The governors endorsed a series of short-term steps to tackle their energy problems, including sending better price signals to ratepayers, offering rebates to customers who voluntarily reduce their usage and providing federal or state assistance to low-income families struggling to pay high utility bills.

In the long term, the governors backed tax incentives for energy-efficient technologies, urged the construction of a new Alaskan natural gas pipeline and encouraged the development of domestic oil, gas, coal and wind resources.

The group agreed the West's most pressing power problem is the lack of generating capacity. To speed the process of building new plants and expanding older ones, the governors want to ease -- but not eliminate -- the environmental regulations that can tie up the approval of such projects for years.

Davis said he's already worked to trim California's power plant approval process from a year to six months -- and he would like to see it cut to three months.

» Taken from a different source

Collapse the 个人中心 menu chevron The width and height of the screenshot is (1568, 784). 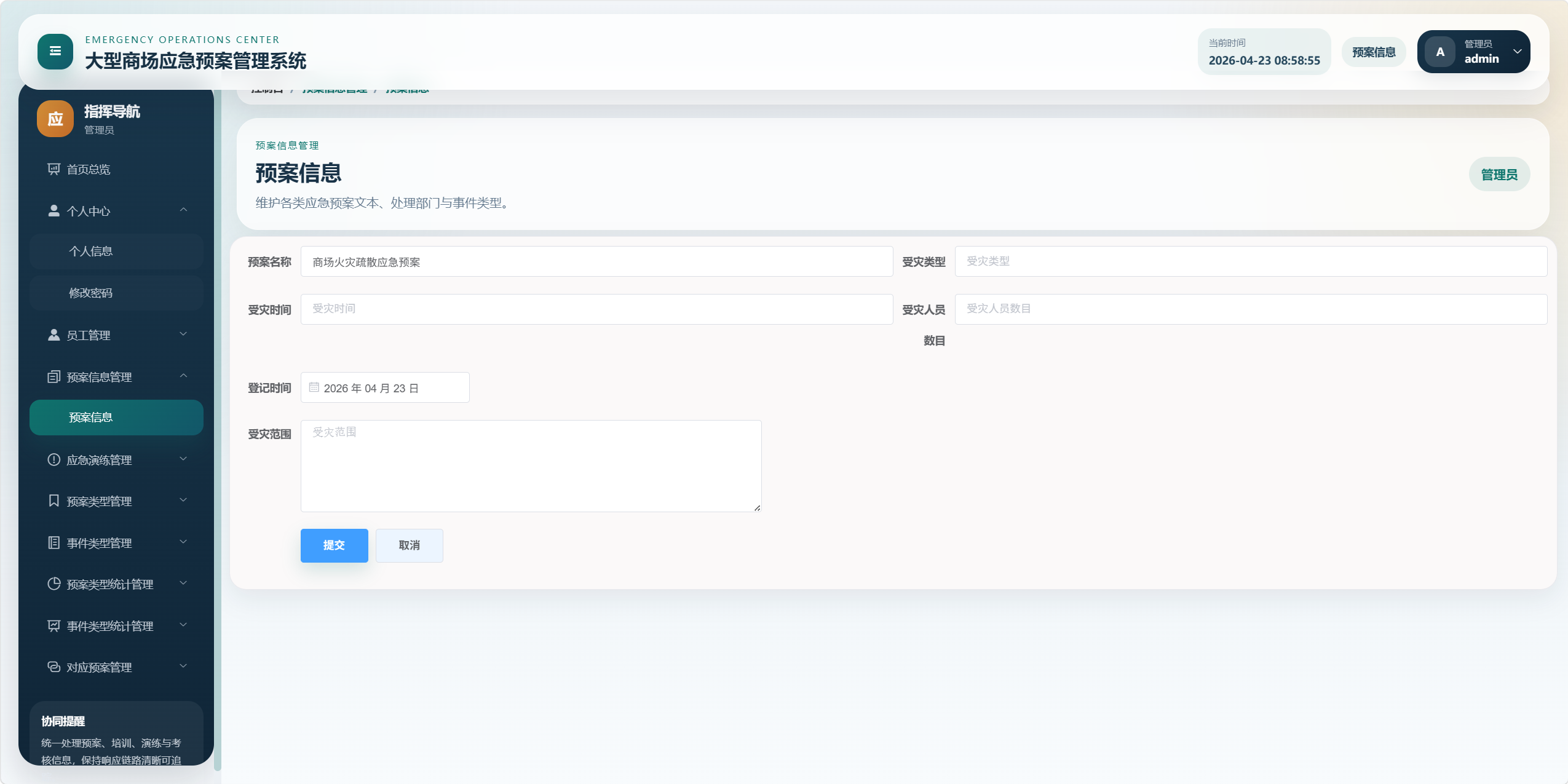point(183,210)
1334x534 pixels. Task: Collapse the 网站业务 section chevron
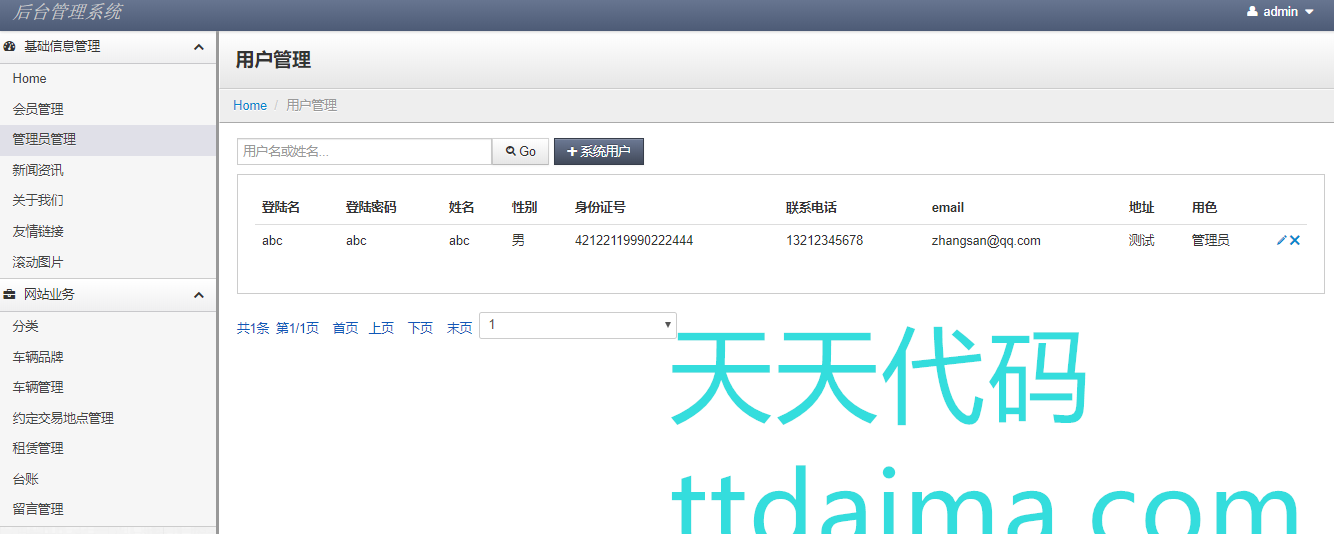(198, 295)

But, the governors insisted, streamlining can't be done to the detriment of the environment.

"We must find ways to make twice the environmental progress in half the time," Utah Gov. Mike Leavitt said.

Officials from the Environmental Protection Agency said they are willing to do their part to ease the Western power crunch, including issuing orders waiving some emission standards during times of crisis.

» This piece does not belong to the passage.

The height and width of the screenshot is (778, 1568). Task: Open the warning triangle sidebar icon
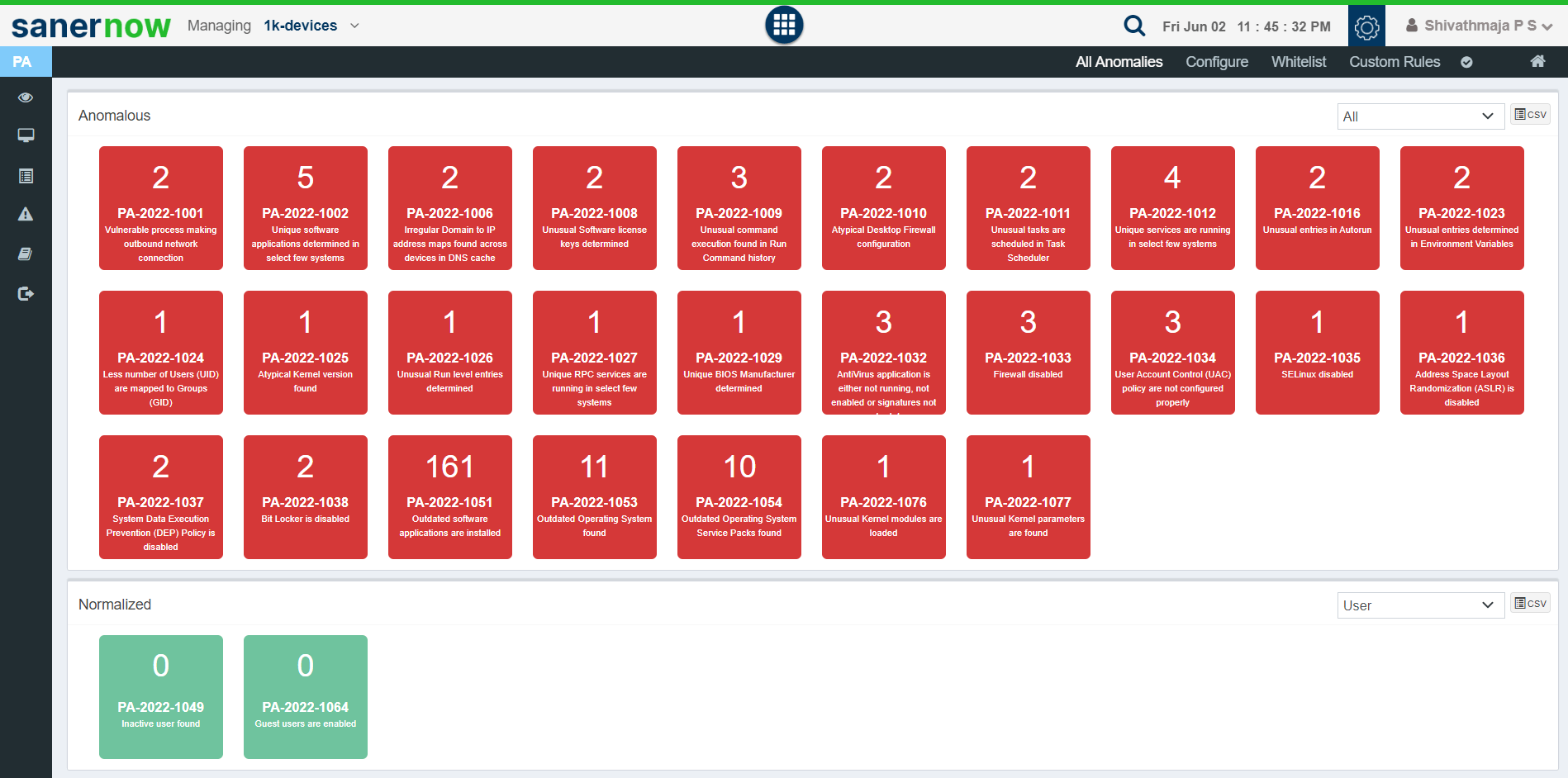(x=26, y=214)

"We firmly believe we can have strong environmental protection and have ample, reliable energy," said John Beale, the EPA's deputy assistant administrator. "We need regulatory efficiency, and we need energy efficiency."

The 10 governors, however, couldn't agree on one of the most talked-about topics of the day -- wholesale price caps. Several of the governors, including Davis, support "cost-plus" caps that would allow wholesalers to recoup their costs and make a 25 percent profit.

"Controlling these crippling prices is something concrete and tangible the federal government can do now," Oregon Gov. John Kitzhaber said.

But Curtis Hebert, chairman of the Federal Energy Regulatory Commission, said artificially lowering wholesalers' prices will only encourage utilities to continue buying power on the volatile spot market.

"The evidence insists that, quite frankly, (price caps) do long-term damage and show no long-term benefit," said Hebert.

William Massey, a fellow FERC member, urged his colleagues to be more aggressive and institute the "cost-plus" price caps. He also called for a federal investigation into why wholesale prices have soared in recent months.

"My agency has a statutory authority to ensure reasonable, just and fair prices," Massey said. "This is the law of the land."

Hebert dismissed those concerns of price gouging -- echoed by several Western governors -- by releasing a staff audit that concluded there was no evidence to suggest energy producers planned plant outages in California in an effort to manipulate prices.

The governors of Washington and Oregon expressed concern that their states could face rolling blackouts this summer unless the rates are capped. The region, heavily dependent on hydroelectric power, is in the midst of a drought, the fourth-worst on record.

"I'm not sure we're going to have any power to send to California this summer," Locke said.

Oregon's governor was more grim, calling blackouts in the northwest "highly likely."

Davis, though, said he's confident that this summer will be manageable. "We believe we can get through this summer without any substantial disruptions," he said.